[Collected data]
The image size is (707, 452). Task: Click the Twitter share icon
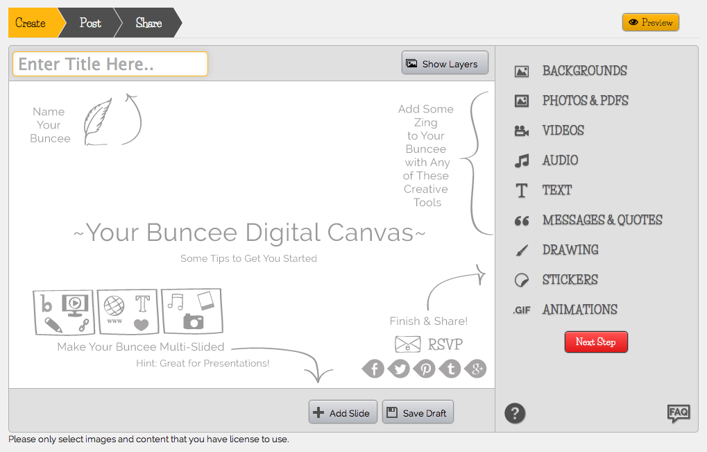click(398, 369)
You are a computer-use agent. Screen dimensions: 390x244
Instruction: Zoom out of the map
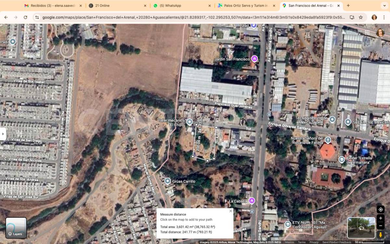click(381, 226)
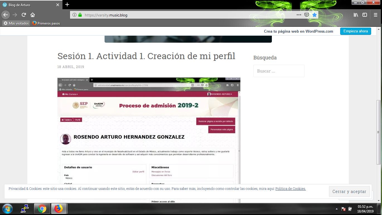382x215 pixels.
Task: Open Más visitados bookmarks folder
Action: point(16,23)
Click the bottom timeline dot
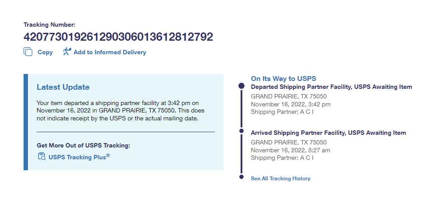 coord(241,177)
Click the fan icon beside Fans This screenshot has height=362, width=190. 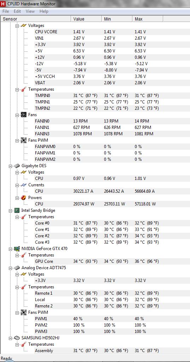(x=24, y=114)
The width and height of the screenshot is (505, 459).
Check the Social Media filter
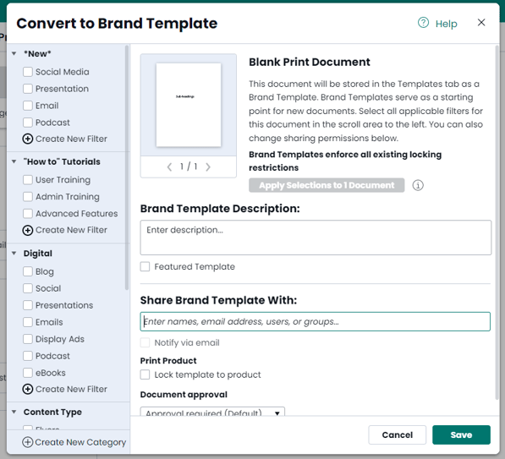coord(28,72)
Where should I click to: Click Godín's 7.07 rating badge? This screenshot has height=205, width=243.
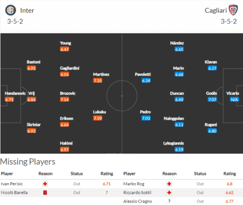pos(212,99)
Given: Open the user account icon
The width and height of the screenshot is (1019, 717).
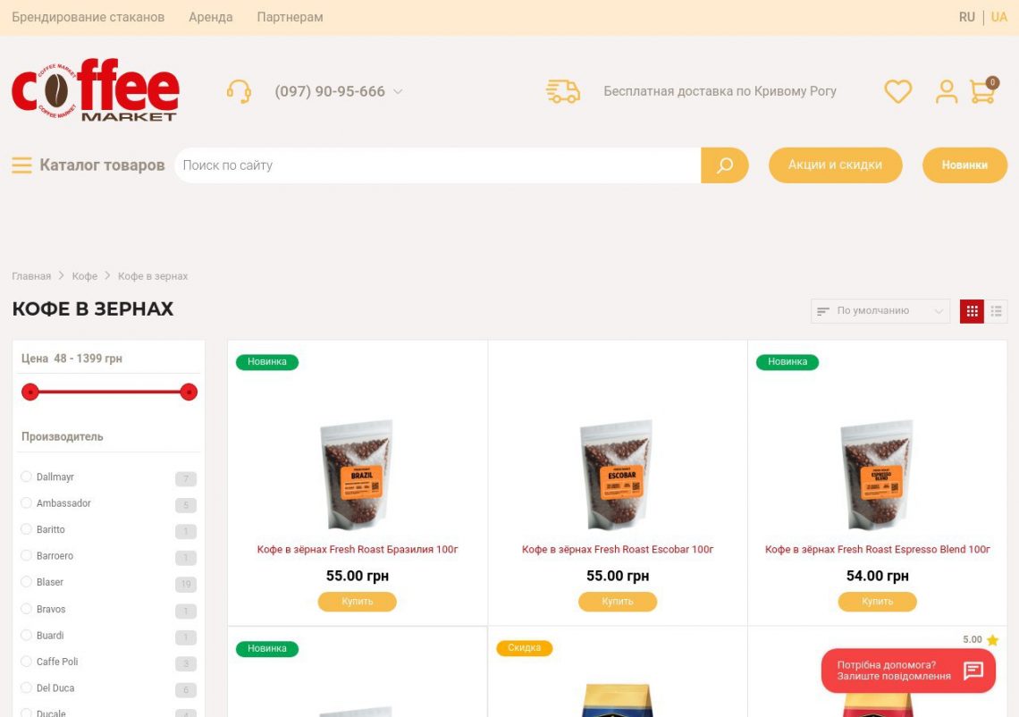Looking at the screenshot, I should click(947, 92).
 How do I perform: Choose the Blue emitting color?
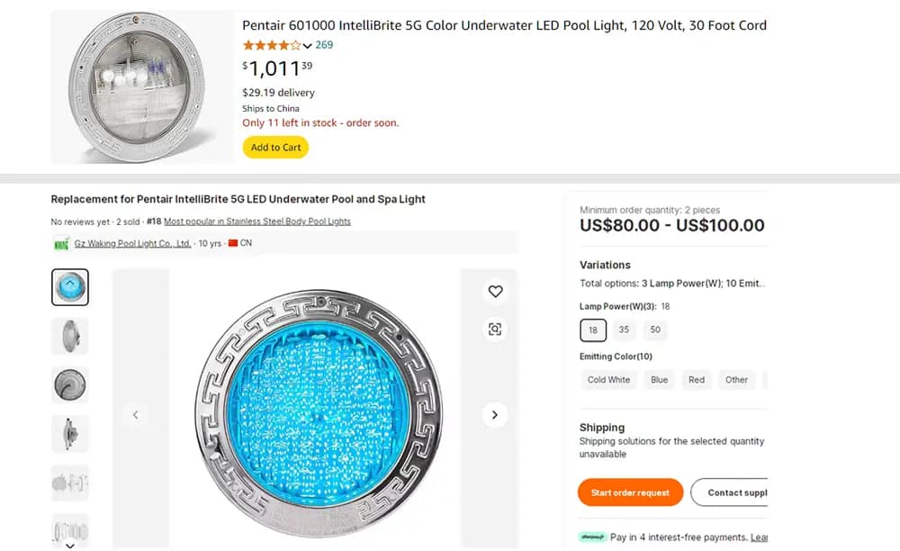pyautogui.click(x=659, y=379)
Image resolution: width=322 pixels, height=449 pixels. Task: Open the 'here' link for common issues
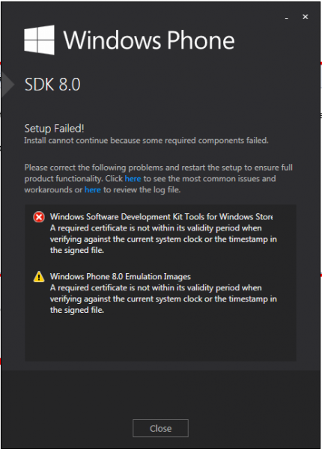133,179
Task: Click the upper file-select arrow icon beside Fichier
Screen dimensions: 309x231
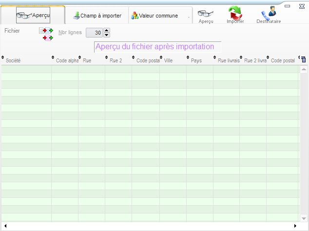Action: (47, 31)
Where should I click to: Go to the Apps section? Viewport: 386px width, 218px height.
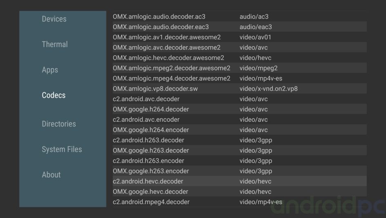(x=50, y=70)
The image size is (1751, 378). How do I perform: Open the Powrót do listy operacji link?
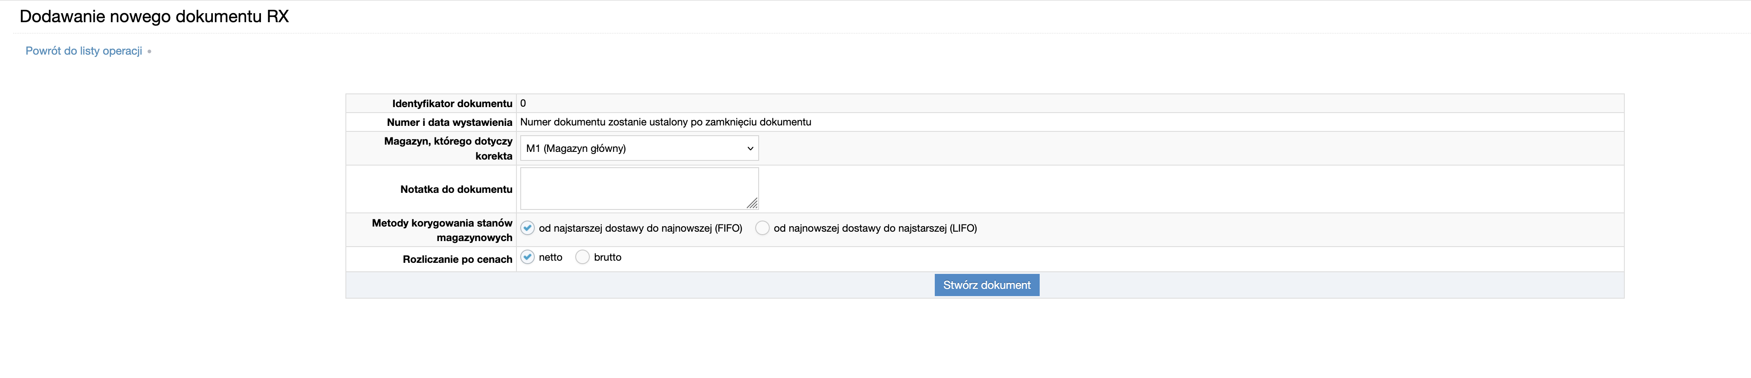[x=84, y=51]
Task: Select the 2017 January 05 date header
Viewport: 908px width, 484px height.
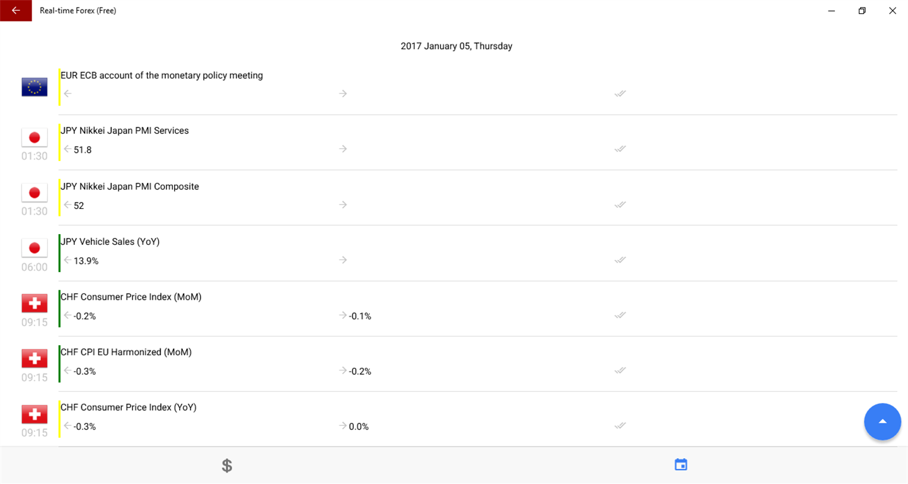Action: point(457,46)
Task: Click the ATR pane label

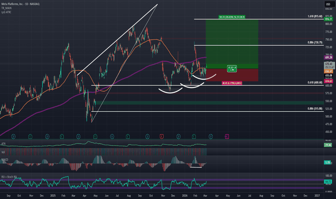Action: click(4, 144)
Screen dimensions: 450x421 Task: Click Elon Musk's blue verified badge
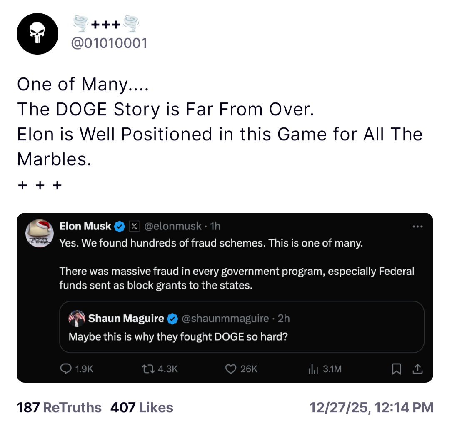click(120, 227)
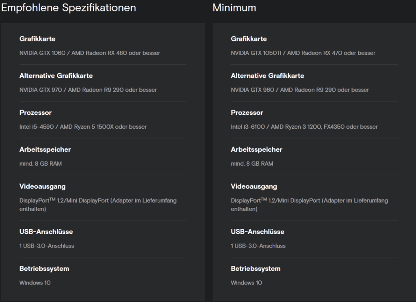Click the recommended USB-Anschlüsse label

pyautogui.click(x=46, y=231)
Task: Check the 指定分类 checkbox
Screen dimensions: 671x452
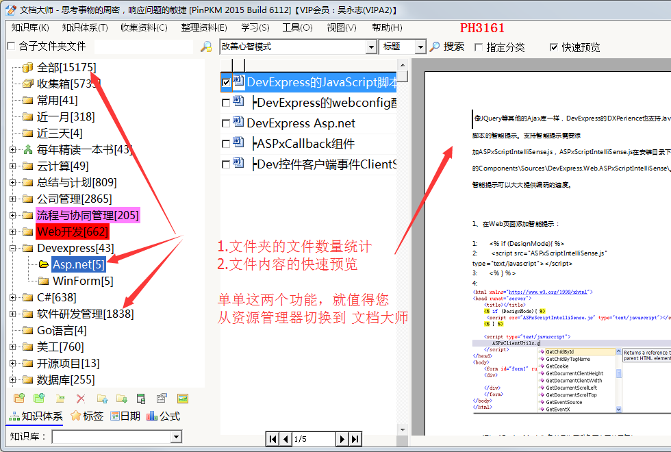Action: tap(478, 47)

PROBLEM DESCRIPTION: Restate, word for word, each line from the line containing "Viewport: 908px width, 484px height." through the end of the entries above; the pictures are not part of the copy.

ANSWER SECTION:
Viewport: 908px width, 484px height.
Action: point(457,46)
Task: Click the ATR pane label

Action: click(4, 144)
Screen dimensions: 450x421 Task: Click Elon Musk's blue verified badge
click(120, 227)
Click the recommended USB-Anschlüsse label

pyautogui.click(x=46, y=231)
Task: Check the 指定分类 checkbox
Screen dimensions: 671x452
Action: tap(478, 47)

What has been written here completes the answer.